Weitere Station des Kunst- und Sagenwegs eingeweiht

Ho-Ho-Männchen in Homer

Eine weitere Station des Kunst-und Sagenwegs hat das Ortsmarketing am Sonntag eingeweiht. In Ortsteil Homer wurde direkt neben der Issel die Station des Ho-Ho-Männchen eröffnet.

von Von Rüdiger Eggert

, 10.04.2011, 16:51 Uhr / Lesedauer: 1 min
Bürgermeister Andreas Grotendorst segnete das HoHo-Männchen und dann wurde mit einem Femetrunk angestoßen.

Bürgermeister Andreas Grotendorst segnete das HoHo-Männchen und dann wurde mit einem Femetrunk angestoßen.

„Bis 1962 hat an dieser Stellen die so genannte „Zeggenbrügge“ gestanden“, erklärte Nießing. So galt auch der besondere Dank den beiden Ideengebern und Heinz Bröker, der sich um den Inhalt der Informationstafeln kümmerte. In Zukunft sollen die Holzskulptur des Ho-Ho-Männchens Anlaufpunkt für Wandrer und Radfahrer werden. Aber die Besucher brauchen keine Angst vor dem buckligen Männlein zu haben. „Es wurde von niemanden gesehen, aber in allen Sagen spiegelt sich eine Funke Wahrheit wider“, meinte Heinz Bröker.

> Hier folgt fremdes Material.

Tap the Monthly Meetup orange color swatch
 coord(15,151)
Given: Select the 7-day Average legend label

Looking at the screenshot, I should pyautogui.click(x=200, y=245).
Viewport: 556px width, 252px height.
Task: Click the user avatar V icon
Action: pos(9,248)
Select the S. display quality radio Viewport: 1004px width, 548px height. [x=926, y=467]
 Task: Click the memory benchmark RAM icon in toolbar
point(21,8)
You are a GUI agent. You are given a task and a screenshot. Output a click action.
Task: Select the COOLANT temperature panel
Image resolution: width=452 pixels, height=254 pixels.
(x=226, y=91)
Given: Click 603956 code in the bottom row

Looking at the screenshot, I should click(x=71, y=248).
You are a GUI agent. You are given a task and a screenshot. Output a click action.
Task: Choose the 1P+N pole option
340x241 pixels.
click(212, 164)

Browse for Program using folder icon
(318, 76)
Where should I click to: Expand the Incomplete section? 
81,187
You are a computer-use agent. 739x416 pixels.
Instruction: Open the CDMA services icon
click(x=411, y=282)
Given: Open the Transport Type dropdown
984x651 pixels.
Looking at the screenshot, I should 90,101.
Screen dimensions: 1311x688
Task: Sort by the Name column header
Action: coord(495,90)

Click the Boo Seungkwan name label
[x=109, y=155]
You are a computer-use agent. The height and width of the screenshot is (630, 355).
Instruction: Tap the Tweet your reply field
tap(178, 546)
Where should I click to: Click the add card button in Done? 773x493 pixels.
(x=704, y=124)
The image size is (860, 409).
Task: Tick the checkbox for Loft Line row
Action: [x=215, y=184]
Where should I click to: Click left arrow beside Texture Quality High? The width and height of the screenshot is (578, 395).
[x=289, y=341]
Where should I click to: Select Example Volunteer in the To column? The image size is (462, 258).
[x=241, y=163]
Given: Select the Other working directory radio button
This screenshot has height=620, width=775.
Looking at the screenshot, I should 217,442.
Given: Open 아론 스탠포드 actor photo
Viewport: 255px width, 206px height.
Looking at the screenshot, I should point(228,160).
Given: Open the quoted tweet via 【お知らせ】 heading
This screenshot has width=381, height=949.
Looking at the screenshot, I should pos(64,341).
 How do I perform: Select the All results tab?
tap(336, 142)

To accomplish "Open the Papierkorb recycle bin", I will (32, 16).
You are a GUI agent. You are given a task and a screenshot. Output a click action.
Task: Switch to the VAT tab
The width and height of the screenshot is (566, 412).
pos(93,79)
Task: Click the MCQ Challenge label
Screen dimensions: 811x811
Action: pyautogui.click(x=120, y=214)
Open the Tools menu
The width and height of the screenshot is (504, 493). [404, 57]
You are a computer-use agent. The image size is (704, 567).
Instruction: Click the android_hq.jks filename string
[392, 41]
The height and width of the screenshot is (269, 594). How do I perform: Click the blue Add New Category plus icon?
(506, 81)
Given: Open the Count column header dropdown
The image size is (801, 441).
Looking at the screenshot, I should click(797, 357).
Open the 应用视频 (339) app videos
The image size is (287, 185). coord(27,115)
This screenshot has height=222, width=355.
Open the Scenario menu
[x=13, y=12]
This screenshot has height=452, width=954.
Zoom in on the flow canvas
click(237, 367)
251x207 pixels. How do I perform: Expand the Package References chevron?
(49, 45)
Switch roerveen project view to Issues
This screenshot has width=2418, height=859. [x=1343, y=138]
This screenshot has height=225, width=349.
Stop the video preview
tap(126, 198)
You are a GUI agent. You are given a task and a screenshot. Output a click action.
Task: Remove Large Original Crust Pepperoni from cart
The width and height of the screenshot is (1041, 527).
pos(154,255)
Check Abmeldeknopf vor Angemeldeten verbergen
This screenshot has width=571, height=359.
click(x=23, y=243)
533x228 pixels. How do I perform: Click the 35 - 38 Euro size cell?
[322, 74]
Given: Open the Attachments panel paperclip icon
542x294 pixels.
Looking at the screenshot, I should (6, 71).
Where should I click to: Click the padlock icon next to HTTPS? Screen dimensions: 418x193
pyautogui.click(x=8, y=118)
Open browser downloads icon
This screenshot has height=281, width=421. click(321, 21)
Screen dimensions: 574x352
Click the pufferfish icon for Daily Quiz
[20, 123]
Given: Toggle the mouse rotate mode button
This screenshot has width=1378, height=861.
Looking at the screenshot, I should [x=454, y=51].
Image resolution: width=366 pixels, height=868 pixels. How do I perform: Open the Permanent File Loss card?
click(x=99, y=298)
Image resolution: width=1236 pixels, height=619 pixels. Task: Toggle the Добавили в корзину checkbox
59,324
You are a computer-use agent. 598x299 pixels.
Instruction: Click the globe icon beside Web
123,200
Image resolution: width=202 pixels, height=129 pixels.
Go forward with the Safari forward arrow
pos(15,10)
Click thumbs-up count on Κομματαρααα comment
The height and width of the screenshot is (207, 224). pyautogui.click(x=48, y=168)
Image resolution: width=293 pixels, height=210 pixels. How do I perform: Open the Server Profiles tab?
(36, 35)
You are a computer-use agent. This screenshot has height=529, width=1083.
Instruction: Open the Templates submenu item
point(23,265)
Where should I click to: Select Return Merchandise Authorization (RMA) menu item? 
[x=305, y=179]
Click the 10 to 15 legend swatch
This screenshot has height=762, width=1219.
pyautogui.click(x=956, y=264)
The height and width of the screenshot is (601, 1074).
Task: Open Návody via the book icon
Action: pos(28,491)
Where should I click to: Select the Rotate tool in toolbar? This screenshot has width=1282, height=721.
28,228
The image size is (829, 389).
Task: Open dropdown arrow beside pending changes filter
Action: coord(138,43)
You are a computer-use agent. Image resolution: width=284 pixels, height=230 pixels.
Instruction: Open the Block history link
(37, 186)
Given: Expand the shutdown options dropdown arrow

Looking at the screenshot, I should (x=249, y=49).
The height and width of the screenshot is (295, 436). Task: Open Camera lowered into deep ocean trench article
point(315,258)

Der Sage nach soll sich das Ho-Ho-Männchen Nachts an Schmuggler herangemacht haben und sie mit „Ho Ho“- Rufen in Angst und Schrecken versetzt haben, anschließend klammerte sich das Ho-Ho-Männchen gar an den Rucksackder Schmuggler, bis der den angsterfüllt wegwarf. Femetrunk gereicht Wem der Schrecken nach den Ausführungen noch in den Gliedern saß, konnte sich mit einem Femetrunk, den Kappeskönigin Dorothee Sütholt austeilte, erholen. Außerdem machte Bürgermeister Grotendorst den Homeranern Hoffnung. Wenn sie es nämlich schaffen, mit ihrer „Zeggenbrügge“ auf Youtube einen vorderen Platz zu belegen, gibt es eine Eintragung ins Goldene Buch und ein Fass Bier.